Below are some records; retype all of them exactly.
[Opening Input for this task section]
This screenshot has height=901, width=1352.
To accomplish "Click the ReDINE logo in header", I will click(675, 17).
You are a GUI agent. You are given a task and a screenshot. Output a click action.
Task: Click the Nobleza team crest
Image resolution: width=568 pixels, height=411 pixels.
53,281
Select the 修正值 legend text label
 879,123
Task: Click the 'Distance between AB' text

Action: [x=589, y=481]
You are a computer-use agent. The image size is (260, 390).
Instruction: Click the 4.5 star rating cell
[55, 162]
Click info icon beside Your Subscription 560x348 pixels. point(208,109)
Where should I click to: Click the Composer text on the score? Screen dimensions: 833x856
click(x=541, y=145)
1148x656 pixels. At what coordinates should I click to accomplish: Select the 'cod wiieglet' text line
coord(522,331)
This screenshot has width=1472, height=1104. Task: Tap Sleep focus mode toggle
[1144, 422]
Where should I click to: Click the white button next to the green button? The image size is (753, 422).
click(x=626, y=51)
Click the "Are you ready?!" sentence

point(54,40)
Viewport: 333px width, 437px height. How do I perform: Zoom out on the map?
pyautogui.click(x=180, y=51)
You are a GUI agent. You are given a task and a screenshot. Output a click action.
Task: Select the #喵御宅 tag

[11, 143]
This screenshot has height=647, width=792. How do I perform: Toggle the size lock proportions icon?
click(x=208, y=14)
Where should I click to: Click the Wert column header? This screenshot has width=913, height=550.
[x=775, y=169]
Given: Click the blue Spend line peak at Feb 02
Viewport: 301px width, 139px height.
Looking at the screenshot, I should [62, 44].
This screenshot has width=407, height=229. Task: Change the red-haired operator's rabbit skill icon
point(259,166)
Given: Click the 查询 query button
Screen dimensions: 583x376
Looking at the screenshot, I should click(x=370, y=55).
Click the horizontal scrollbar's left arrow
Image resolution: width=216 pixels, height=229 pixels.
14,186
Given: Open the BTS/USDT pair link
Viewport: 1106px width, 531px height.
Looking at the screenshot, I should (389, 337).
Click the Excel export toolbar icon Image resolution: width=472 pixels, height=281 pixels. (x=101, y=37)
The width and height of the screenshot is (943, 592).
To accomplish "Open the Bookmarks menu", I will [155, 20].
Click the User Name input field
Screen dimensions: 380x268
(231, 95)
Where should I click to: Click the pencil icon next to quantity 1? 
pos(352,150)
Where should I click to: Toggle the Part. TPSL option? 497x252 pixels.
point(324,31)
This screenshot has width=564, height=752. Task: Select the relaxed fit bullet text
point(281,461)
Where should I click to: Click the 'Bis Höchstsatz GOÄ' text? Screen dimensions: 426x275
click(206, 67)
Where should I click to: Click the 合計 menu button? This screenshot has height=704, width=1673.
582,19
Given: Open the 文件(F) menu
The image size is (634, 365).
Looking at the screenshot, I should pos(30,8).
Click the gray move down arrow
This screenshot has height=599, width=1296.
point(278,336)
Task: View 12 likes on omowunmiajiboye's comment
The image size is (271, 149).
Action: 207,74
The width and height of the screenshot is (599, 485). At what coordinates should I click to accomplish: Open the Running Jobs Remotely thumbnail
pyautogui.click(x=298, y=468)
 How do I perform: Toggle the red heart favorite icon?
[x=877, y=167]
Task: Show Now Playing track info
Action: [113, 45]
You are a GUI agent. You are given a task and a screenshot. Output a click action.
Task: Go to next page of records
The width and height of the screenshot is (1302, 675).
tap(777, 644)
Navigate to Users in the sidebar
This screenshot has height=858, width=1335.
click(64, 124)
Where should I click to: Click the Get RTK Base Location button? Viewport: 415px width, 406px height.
[Closing Input for this task section]
# Your solution
This screenshot has height=901, width=1352.
To accomplish "Click the ReDINE logo in header", I will click(675, 17).
You are a GUI agent. You are given a task and a screenshot. Output a click action.
Task: Click the Nobleza team crest
Image resolution: width=568 pixels, height=411 pixels.
53,281
Select the 修正值 legend text label
 879,123
Task: Click the 'Distance between AB' text

Action: [x=589, y=481]
You are a computer-use agent. The image size is (260, 390).
Instruction: Click the 4.5 star rating cell
[55, 162]
Click info icon beside Your Subscription 560x348 pixels. point(208,109)
Where should I click to: Click the Composer text on the score? Screen dimensions: 833x856
click(x=541, y=145)
1148x656 pixels. At what coordinates should I click to accomplish: Select the 'cod wiieglet' text line
coord(522,331)
This screenshot has width=1472, height=1104. Task: Tap Sleep focus mode toggle
[1144, 422]
Where should I click to: Click the white button next to the green button? The image size is (753, 422).
click(x=626, y=51)
Click the "Are you ready?!" sentence

point(54,40)
Viewport: 333px width, 437px height. How do I perform: Zoom out on the map?
pyautogui.click(x=180, y=51)
You are a GUI agent. You are given a task and a screenshot. Output a click action.
Task: Select the #喵御宅 tag

[11, 143]
This screenshot has height=647, width=792. How do I perform: Toggle the size lock proportions icon?
click(x=208, y=14)
Where should I click to: Click the Wert column header? This screenshot has width=913, height=550.
[x=775, y=169]
Given: Click the blue Spend line peak at Feb 02
Viewport: 301px width, 139px height.
Looking at the screenshot, I should [62, 44].
This screenshot has width=407, height=229. Task: Change the red-haired operator's rabbit skill icon
point(259,166)
Given: Click the 查询 query button
Screen dimensions: 583x376
Looking at the screenshot, I should click(x=370, y=55).
Click the horizontal scrollbar's left arrow
Image resolution: width=216 pixels, height=229 pixels.
14,186
Given: Open the BTS/USDT pair link
Viewport: 1106px width, 531px height.
Looking at the screenshot, I should (389, 337).
Click the Excel export toolbar icon Image resolution: width=472 pixels, height=281 pixels. (x=101, y=37)
The width and height of the screenshot is (943, 592).
To accomplish "Open the Bookmarks menu", I will [155, 20].
Click the User Name input field
Screen dimensions: 380x268
(231, 95)
Where should I click to: Click the pencil icon next to quantity 1? 
pos(352,150)
Where should I click to: Toggle the Part. TPSL option? 497x252 pixels.
point(324,31)
This screenshot has width=564, height=752. Task: Select the relaxed fit bullet text
point(281,461)
Where should I click to: Click the 'Bis Höchstsatz GOÄ' text? Screen dimensions: 426x275
click(206, 67)
Where should I click to: Click the 合計 menu button? This screenshot has height=704, width=1673.
582,19
Given: Open the 文件(F) menu
The image size is (634, 365).
Looking at the screenshot, I should pos(30,8).
Click the gray move down arrow
This screenshot has height=599, width=1296.
point(278,336)
Task: View 12 likes on omowunmiajiboye's comment
The image size is (271, 149).
Action: 207,74
The width and height of the screenshot is (599, 485). At what coordinates should I click to accomplish: Open the Running Jobs Remotely thumbnail
pyautogui.click(x=298, y=468)
 How do I perform: Toggle the red heart favorite icon?
[x=877, y=167]
Task: Show Now Playing track info
Action: [113, 45]
You are a GUI agent. You are given a task and a screenshot. Output a click action.
Task: Go to next page of records
The width and height of the screenshot is (1302, 675).
tap(777, 644)
Navigate to Users in the sidebar
This screenshot has height=858, width=1335.
click(64, 124)
Where should I click to: Click the Get RTK Base Location button? Viewport: 415px width, 406px height.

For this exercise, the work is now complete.